Caught between the traumas of the French Revolution and the American Revolution, the elite and the royals of Europe became obsessed with notions of "the master race" and the utopian ideal of a two-class paternalistic society of elites and common volk with a noble savage or two thrown in for good measure. Comparatively, the Americans were lower than commoners; savage prattle and underbred. Upstarts who knew not their proper place. Horrifying, these Americans. Lower than even the Serbs and the White Russians, how could they possibly be equals.

Out of this storm of injured identity, the great masters of identity politics, Stalin and Beria, effectively seized the term "progressive" and romanticized it as both the meme and buzzword for the new 'master race' of morally and intellectually superior communalists arising in liberation from the elites and oppressors to form a modern utopian new society to lead the modern age (circa 1923) into the grand future. In this context the international socialist term "progressives" is synonymous with "aryans" used by national socialists of the same era. How ironic this has been forgotten. Combined, these "progressive" governments murdered their own citizens in numbers 6 times greater than were killed in all wars of the 20th Century.

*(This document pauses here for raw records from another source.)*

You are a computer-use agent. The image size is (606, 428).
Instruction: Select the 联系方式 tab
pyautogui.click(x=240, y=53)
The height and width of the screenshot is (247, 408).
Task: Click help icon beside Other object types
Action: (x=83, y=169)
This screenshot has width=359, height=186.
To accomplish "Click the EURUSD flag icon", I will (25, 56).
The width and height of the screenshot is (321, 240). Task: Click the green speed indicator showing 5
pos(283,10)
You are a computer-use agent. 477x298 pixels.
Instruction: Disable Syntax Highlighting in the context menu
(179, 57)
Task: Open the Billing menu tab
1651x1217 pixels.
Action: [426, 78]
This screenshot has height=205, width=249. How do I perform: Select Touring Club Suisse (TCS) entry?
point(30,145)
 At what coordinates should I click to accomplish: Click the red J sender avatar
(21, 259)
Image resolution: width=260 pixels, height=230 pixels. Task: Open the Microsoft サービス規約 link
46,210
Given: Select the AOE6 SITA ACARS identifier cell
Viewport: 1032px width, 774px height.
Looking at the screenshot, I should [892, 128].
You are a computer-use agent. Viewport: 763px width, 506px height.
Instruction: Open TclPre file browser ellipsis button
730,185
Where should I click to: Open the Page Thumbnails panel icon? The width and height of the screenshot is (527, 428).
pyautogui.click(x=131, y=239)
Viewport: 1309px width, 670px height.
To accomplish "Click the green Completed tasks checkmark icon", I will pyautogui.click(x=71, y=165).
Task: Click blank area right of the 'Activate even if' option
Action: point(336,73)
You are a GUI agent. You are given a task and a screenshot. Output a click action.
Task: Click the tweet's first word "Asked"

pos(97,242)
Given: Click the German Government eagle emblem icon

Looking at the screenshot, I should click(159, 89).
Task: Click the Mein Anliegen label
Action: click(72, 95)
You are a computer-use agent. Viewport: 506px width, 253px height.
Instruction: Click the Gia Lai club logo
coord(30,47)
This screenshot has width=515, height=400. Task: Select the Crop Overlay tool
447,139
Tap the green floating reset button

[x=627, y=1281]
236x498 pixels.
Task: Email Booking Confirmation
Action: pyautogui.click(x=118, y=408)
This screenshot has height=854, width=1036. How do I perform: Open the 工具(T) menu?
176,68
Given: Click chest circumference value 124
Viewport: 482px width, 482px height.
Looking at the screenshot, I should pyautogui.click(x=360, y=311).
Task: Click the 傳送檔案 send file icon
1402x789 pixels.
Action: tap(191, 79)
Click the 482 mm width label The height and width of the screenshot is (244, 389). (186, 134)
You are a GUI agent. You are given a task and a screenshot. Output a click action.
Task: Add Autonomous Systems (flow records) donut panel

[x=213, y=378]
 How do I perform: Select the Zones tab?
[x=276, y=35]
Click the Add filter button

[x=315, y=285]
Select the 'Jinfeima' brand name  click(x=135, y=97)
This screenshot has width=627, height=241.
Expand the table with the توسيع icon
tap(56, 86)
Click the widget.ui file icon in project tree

So there is a grand difference between confiscational, collectivist dogma and Jeffersonianism. The magic of the American accident is the placement of the individual (not the group or institution) as the central organizing principle of society; an individual with private property and certain inalienable rights; an individual imbued with equal liberty and equal protection under the law, where my rights end where yours begin and vice versa. This, in the known history of the world, remains a most radical concept for distributing power and opportunity throughout a society.

The human issue from the beginning of known history has always been individual Liberty and equal protection under the law. The problem has always been totalitarianism and authoritarianism. If we do not use these terms properly, we will get lost. There are no other terms that take their place.

Whether a Liberal or a Conservative, a Totalitarian is still a Totalitarian. An authoritarian is still exactly that. Who cares what religion or political titles are in play?

The essence of our American society and its sustainability ultimately depends upon the preserving of the sanctity of the individual and the unalienable rights arising therefrom; preserving the inviolate right to private property, and equal boundaries and protection under the law. This is so precious, both in the history of the world and in the lives of each of us today.

So I say to hell with the authoritarians. To hell with the precautionists and prohibitionists. To hell with the utopians and the "experts" and 'institutionalists" confiscating our Liberty and meddling without reasonable basis in our pursuit of happiness. I don't just say this for me. I say it for you.

Radical? Hell yes it's radical. Over 200 years old and it still sounds radical as hell. What Jefferson and the founders set in motion over 200 years ago was the real revolution.

There hasn't been another one since. The other "revolutions" so claimed have merely been an exercise to establish totalitarian order by means of an authoritarian elite.